Case ID: ala_277/html/0457-01.html
Source: Caselaw Access Project
Author: {"author": "MERRILL, Justice.", "license": "Public Domain", "url": "https://static.case.law/"}
Date Created: 2024-08-24T03:29:51.129683

171 So.2d 850
    STATE of Alabama v. W. P. BROWN & SONS LUMBER COMPANY et al.
    1 Div. 226.
    Supreme Court of Alabama.
    Jan. 21, 1965.
    Rehearing Denied Feb. 25, 1965.
    
      Richmond M. Flowers, Atty. Gen., Harvey Elrod, Deputy Atty. Gen., and Kenneth Cooper, Sp. Asst. Atty. Gen., for appellant.
    Chason, Stone & Chason, Bay Minette, for appellees.
   MERRILL, Justice.

This appeal is from an order of the circuit court dismissing an appeal by the State of Alabama from awards made in the probate court in eminent domain proceedings. The trial court dismissed the appeal on the ground that the notice of appeal was not in compliance with the statute, Tit. 19, § 17, Code 1940, and we concur in that judgment.

The State sought additional land for the improvement of U. S. Highway 31 between Bay Minette and Stapelton and it became necessary to file condemnation proceedings to secure rights of way over forty-seven different parcels of land which were owned by forty different landowners.

The application for condemnation could have embraced all the different tracts or parcels of land, Tit. 19, § 8; but the State chose to file six separate proceedings, with six separate docket numbers; and there were six separate orders granting the six separate applications; six separate orders appointing commissioners were made; six separate reports of commissioners were filed; and six separate orders of condemnation were entered. The separate orders of condemnation were entered on the same day.

But when the State gave notice of appeal, only one notice was given and the cause purportedly appealed was given the style of State of Alabama against the several landowners of various tracts which were described in the six separate proceedings.

Appeals in condemnation proceedings from probate court to circuit court are governed by Tit. 19, § 17, Harris v. Mobile Housing Board, 267 Ala. 147, 100 So.2d 719; Ex parte Estes, 264 Ala. 20, 84 So.2d 765; State ex rel. Wood v. Williams, 125 Ala. 115, 28 So. 401. Title 19, § 17, provides :

“Any of the parties may appeal from the order of condemnation to the circuit court of the county within thirty days after the making of the order of condemnation, by filing in the court rendering the judgment, a written notice of appeal, a copy of which shall be served on the opposite party, or his attorney, and on such appeal, the trial shall be de novo, and it shall be necessary to send up the proceedings only as to the parties appearing or against whom an appeal is taken.”

It will be noticed that the statute gives the right to “appeal from the order of condemnation to the circuit court” (emphasis supplied).
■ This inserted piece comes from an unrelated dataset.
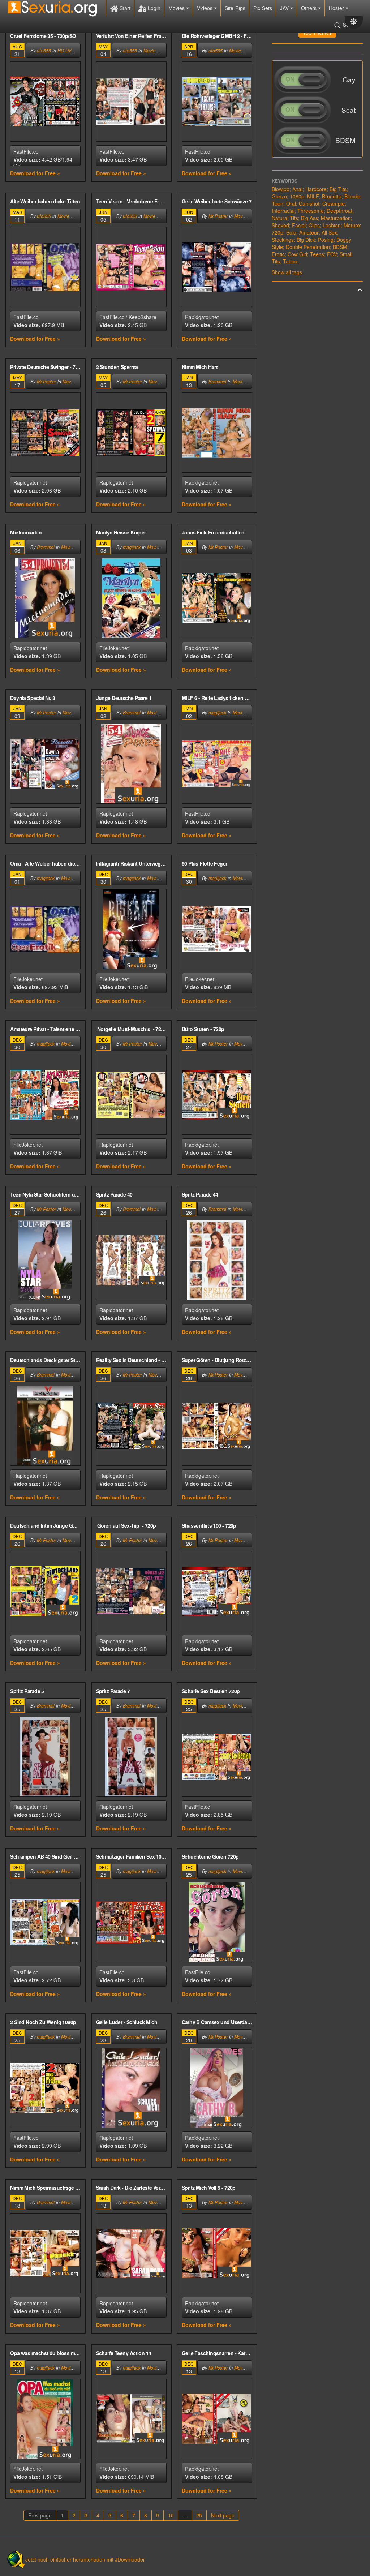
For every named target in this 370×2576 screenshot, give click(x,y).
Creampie (333, 203)
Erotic (278, 254)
But here the attempt was to appeal from six different orders of condemnation. The record affirmatively shows that there was no condemnation proceeding docketed in the probate court under the style as given by the notice of appeal, and that no order of condemnation has been made in any case in the Probate Court of Baldwin County wherein the State of Alabama was condemnor and the parties named in the notice of appeal were con-demnees.

It follows that appellant has failed to give notice of appeal as required by Tit. 19, § 17, and the trial court properly dismissed the appeal on motions of the landowners. Stanton v. Monroe County, 261 Ala. 61, 72 So.2d 854.

We are not to be understood as holding that the appeal would have been subject to dismissal had there been only one application for condemnation; and the notice had included only the names of those landowners involved in awards in which the State desired to appeal. Had such been the case, we could have applied the holding in Stollenwerck v. Elmore County, 210 Ala. 489, 98 So. 466. But these defendants were not included in the same application for condemnation, but were, by the State’s election, defendants in six separate and distinct cases and orders of condemnation; and notice of an appeal in one case is not proper notice in six cases, when the six cases were commenced and filed separately by the condemnor.

Affirmed.

LIVINGSTON, C. J., and SIMPSON and HARWOOD, JJ., concur.